California Historical Landmark
- Designated: June 6, 1934
- Reference no.: 140

= Wells Fargo Express Company Building (Chinese Camp, California) =

Historical place in Tuolumne County, United States

Tuolumne Wells Fargo Express Company Building is a historical building in Chinese Camp, California Tuolumne County, California. The Tuolumne Wells Fargo Express Company Building is a California Historical Landmark No. 140 listed on June 6, 1934. The Tuolumne Wells Fargo Express Company Building was built in 1849. Construction was done by the Walkerly brothers. After the Wells Fargo Express moved out the Morris brothers took ownership of the building and it became a general store.

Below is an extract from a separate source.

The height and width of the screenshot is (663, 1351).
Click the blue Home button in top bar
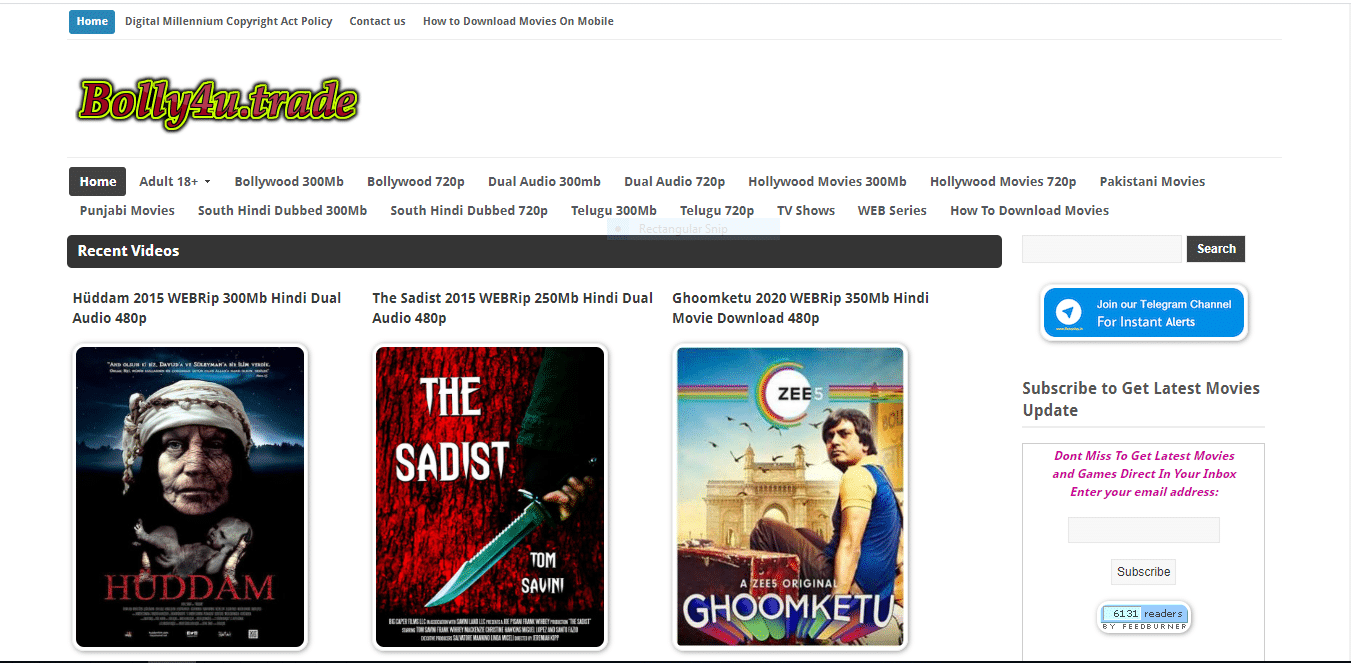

Morris brothers also worked with the Adams Express Company. The original express agents were Sol Miller, C. W. H. Solinsky, and the Morris brothers.

Fire from the many wooden buildings and the used of lanterns and candles for lighting made early California Gold Rush have many fires. The Tuolumne Wells Fargo Express Company Building was made of brick, with iron doors and iron window shutters to protect it from fires.

The Tuolumne Wells Fargo Express Company Building is at Main Street and Solinsky Alley in Chinese Camp. The marker was placed there by California Office of Historic Preservation.

- At Tuolumne Wells Fargo Express Company Building is a marker: To Honor Eddie Webb
The marker reads:

Born December 17, 1880, in Snelling, Calif. One of the last of the stage drivers, Eddie made the haul from Chinese Camp to the Coulterville, Groveland areas between 1898-1902 and drove the first mail stage over the new Shawmut Road.
 Place by E Clampus Vitus on May 6, 1961.